● THE PROBLEM
Arrange the lines of the listing as a numbered list, starting at the line that contains "This screenshot has width=647, height=629." and ending at the final line of the listing. Leave out any blank lines.

● DATA SHOWN
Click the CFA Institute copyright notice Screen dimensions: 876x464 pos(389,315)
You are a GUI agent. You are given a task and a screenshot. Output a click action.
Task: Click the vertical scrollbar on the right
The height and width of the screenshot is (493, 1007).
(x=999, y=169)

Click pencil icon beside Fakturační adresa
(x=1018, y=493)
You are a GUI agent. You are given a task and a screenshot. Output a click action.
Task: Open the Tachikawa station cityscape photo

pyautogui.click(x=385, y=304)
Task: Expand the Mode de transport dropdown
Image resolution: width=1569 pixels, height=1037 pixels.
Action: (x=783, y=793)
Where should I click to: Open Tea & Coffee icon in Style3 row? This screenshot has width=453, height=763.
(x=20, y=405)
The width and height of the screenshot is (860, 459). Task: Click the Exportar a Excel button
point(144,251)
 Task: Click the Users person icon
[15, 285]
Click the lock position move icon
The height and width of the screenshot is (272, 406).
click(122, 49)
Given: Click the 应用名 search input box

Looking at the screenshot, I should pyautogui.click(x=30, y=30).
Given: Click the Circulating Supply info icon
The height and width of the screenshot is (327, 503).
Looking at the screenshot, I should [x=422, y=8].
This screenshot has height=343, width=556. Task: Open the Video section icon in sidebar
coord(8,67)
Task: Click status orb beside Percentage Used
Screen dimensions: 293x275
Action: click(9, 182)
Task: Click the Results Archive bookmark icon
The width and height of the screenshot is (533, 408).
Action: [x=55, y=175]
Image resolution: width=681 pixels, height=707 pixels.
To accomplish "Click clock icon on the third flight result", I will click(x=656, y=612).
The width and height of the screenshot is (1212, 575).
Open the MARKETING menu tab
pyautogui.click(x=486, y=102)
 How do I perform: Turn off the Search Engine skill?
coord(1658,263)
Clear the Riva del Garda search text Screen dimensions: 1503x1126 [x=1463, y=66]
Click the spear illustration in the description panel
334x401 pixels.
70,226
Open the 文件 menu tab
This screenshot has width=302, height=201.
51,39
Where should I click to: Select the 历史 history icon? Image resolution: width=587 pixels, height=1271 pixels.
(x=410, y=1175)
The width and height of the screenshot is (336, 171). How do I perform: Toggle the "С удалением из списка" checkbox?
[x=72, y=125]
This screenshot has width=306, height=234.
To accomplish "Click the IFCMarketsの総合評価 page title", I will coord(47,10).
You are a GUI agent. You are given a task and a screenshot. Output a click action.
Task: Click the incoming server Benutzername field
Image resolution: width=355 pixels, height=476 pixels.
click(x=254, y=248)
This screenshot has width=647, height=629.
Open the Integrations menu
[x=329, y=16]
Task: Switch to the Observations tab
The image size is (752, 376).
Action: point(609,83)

● RESULT OF THIS TASK
1. This screenshot has width=647, height=629.
2. Open the Integrations menu
3. [x=329, y=16]
4. Task: Switch to the Observations tab
5. The image size is (752, 376).
6. Action: point(609,83)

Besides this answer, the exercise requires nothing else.